■ THE TASK
Where the string "agent" occurs in a line of the entries below, copy that line.

■ THE DATA

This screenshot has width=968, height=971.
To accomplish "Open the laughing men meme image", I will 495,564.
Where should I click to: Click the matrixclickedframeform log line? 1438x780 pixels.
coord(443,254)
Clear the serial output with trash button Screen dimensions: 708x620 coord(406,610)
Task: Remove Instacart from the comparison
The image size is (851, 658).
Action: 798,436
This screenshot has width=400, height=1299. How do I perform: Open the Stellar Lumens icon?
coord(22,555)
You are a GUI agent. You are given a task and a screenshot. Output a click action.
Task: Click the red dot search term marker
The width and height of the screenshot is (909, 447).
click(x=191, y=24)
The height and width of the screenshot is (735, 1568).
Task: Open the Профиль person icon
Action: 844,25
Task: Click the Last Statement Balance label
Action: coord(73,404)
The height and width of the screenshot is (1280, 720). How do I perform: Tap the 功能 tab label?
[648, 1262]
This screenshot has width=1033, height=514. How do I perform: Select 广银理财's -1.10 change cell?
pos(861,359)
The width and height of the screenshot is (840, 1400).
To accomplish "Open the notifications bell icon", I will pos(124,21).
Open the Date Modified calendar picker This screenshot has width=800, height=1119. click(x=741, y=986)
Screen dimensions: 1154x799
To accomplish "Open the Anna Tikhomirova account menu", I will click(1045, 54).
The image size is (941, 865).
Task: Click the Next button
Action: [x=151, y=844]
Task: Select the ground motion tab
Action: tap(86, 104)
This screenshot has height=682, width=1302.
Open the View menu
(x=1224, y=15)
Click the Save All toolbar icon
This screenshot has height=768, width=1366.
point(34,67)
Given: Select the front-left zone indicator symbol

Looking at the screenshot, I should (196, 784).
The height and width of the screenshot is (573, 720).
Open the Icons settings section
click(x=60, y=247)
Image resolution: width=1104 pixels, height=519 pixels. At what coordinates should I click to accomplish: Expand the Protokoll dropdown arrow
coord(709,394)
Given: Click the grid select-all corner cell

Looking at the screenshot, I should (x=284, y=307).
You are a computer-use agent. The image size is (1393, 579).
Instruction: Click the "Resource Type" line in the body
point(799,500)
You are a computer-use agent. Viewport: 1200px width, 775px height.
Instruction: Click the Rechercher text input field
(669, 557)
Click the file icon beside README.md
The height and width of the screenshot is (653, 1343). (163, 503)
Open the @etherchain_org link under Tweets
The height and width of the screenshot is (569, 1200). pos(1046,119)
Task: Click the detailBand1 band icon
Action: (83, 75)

■ SOLUTION TO THE EXERCISE
You are a GUI agent. You are given a task and a screenshot. Output a click action.
You are a computer-use agent. The image size is (1393, 579).
You are a computer-use agent. Viewport: 1200px width, 775px height.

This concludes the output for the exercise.